» Task set:
(1) In the dental journal abstract, which organization identified antimicrobial resistance as one of ten threats, and in what year?
(2) According to the dental journal abstract, which aspects of dental interns' approach to antibiotic drug use does the study aim to evaluate? List all of them.
(3) Transcribe the dental journal abstract from "Future Dental Journal" up to and including "antibiotic drug use.".

» Excerpted passage:
--- START ---

Future Dental Journal


Introduction: Antimicrobial resistance is one of the ten threats identified by the World Health Organization (WHO) in 2019, since it affects modern healthcare and the effective prevention and treatment of an ever-increasing range of infections. Recent estimates of the burden of antimicrobial resistance are very significant, with more than half a million cases of infection with selected antibiotic-resistant bacteria or new emerging resistant pathogens occurring in Europe; of note, data regarding antimicrobial resistance in low-income countries are largely unknown, increasing the overall risk of mortality, in particular in surgical procedures

Aim: The aim of the study was to evaluate the knowledge, attitude, and practice of dental interns at Future University toward antibiotic drug use.

--- END ---

» Source data:
--- START ---

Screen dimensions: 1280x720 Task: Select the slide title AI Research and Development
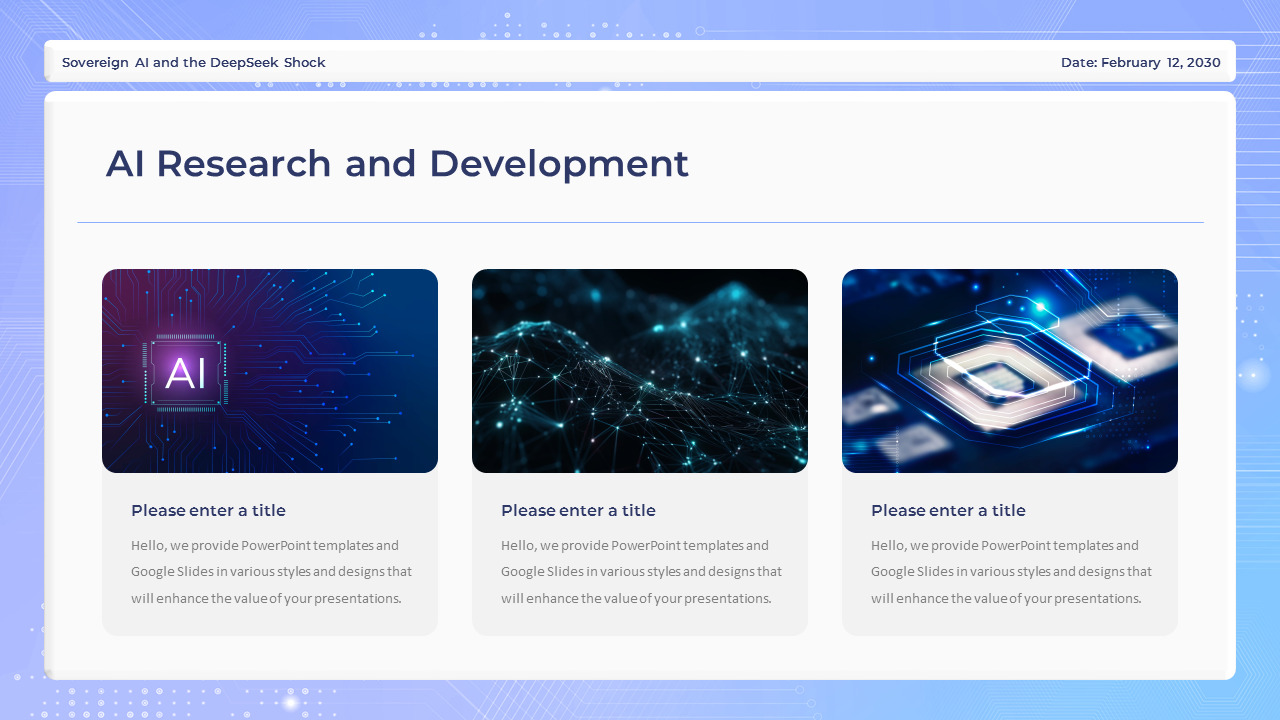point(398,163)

--- END ---
--- START ---

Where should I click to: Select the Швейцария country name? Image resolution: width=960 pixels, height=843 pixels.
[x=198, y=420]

--- END ---

» Solutions in order:
(1) The World Health Organization (WHO), in 2019.

(2)
- Knowledge
- Attitude
- Practice

(3)
Future Dental Journal


Introduction: Antimicrobial resistance is one of the ten threats identified by the World Health Organization (WHO) in 2019, since it affects modern healthcare and the effective prevention and treatment of an ever-increasing range of infections. Recent estimates of the burden of antimicrobial resistance are very significant, with more than half a million cases of infection with selected antibiotic-resistant bacteria or new emerging resistant pathogens occurring in Europe; of note, data regarding antimicrobial resistance in low-income countries are largely unknown, increasing the overall risk of mortality, in particular in surgical procedures

Aim: The aim of the study was to evaluate the knowledge, attitude, and practice of dental interns at Future University toward antibiotic drug use.